Excerpted passage:

Manner of Payment by Company:    Stock   
Governing Documents:    Yahoo Stock Plan (the “Plan”)

Performance RSU Award Agreement (Transaction Form) for U.S. Executives


By your acceptance of this award through the Company’s online acceptance procedure (or by your signature and the signature of the Company’s representative below):

 

    you acknowledge receiving and reviewing the Governing Documents (listed above) and the Supplemental Documents (listed below);

 

    you agree that the Restricted Stock Units are granted under and governed by the terms and conditions of the Governing Documents and you agree to be bound by the terms of this agreement and the Governing Documents, all of which are hereby incorporated by reference into this agreement; and

 

    you consent to the collection, use and transfer, in electronic or other form, of your personal data as described in the Governing Documents for the purpose of implementing, administering and managing your participation in the Plan.

This agreement shall be construed and determined in accordance with the laws of the U.S. State of Delaware (without giving effect to the conflict of laws principles thereof) and shall be deemed to have been executed and delivered by the parties hereto as of the Date of Grant.

 

GRANTEE:

 

      Click here to accept

 

 

Signature

 

[grantee name]

 

Name

 

Supplemental Documents:

YAHOO! INC.
By:   LOGO
  Marissa A. Mayer
 
 
Title:   Chief Executive Officer
 
 

Insider Trading Policy

U.S. Prospectus

 

 


NOTE: This award is excluded from the Yahoo! Inc. Change in Control Employee Severance Plans (the “CIC Plans”) and will not be eligible for accelerated vesting under the CIC Plans nor under any other pre-existing plan, policy, or agreement.

YAHOO! INC. STOCK PLAN

PERFORMANCE RESTRICTED STOCK UNIT AWARD AGREEMENT

FOR U.S. EXECUTIVES

(Transaction Form)

Section 1. Grant of Restricted Stock Unit Award

 

(a) Grant of Restricted Stock Units (“RSUs”). Yahoo! Inc., a Delaware corporation (the “Company”), hereby grants to the grantee (the “Grantee”) named in the Notice of Restricted Stock Unit Grant (the “Notice of Grant”) the number of RSUs (such number, the “Target Number” of RSUs; and one-fourth of the Target Number being the “Annual Target Number” of RSUs for each “Performance Year” identified in Section 2(c)(i) hereof) set forth in the Notice of Grant, on the terms and conditions set forth in this Performance Restricted Stock Unit Award Agreement for U.S. Executives (this “Agreement”) and as otherwise provided in the Yahoo! Inc. Stock Plan, as amended (the “Award”).

[Records for locating displayed items]
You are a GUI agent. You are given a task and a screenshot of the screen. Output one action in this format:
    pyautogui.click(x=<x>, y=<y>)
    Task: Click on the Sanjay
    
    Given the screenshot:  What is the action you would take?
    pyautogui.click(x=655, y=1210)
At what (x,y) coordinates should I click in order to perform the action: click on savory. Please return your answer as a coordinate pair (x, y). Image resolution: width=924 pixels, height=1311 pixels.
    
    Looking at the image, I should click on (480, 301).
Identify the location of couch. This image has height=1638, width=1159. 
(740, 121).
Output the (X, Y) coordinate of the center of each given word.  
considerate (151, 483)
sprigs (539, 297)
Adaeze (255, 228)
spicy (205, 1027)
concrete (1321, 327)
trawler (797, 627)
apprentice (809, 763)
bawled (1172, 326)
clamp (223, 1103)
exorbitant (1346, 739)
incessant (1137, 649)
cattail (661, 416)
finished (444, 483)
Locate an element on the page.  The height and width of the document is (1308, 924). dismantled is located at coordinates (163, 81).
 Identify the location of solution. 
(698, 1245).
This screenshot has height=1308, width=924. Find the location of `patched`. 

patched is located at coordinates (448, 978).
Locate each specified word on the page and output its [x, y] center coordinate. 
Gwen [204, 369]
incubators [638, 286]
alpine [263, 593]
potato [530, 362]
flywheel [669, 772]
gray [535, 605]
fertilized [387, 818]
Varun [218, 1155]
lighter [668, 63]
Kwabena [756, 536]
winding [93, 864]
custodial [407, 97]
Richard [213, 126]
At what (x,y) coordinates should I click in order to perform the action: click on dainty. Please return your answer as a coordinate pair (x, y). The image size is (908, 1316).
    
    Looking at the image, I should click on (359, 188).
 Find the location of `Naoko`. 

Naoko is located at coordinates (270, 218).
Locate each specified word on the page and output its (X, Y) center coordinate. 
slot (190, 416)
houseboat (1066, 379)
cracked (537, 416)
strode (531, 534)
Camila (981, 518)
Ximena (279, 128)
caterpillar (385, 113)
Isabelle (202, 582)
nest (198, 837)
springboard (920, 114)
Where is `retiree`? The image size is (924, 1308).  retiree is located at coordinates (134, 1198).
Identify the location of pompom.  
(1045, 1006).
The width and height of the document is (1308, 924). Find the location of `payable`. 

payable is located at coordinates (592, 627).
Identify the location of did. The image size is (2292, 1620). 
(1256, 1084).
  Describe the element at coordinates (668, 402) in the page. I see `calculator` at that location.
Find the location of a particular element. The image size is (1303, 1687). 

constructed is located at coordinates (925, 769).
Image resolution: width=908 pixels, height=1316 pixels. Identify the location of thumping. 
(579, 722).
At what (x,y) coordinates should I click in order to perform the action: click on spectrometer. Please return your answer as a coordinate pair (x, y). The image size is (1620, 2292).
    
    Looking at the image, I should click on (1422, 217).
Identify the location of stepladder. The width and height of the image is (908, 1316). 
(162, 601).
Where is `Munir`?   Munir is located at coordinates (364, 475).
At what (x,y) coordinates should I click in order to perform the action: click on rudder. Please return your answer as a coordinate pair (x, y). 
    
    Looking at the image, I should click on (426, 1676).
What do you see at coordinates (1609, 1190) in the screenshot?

Tasks for this exercise:
**A.** Reproduce the stock award agreement starting with "This agreement shall" and going on through "Date of Grant.", swapping "Delaware" for "New York".
**B.** In the stock award agreement, what fraction of the Target Number makes up the Annual Target Number of RSUs?

Outputs by task:
**A.**
This agreement shall be construed and determined in accordance with the laws of the U.S. State of New York (without giving effect to the conflict of laws principles thereof) and shall be deemed to have been executed and delivered by the parties hereto as of the Date of Grant.

**B.** One-fourth of the Target Number.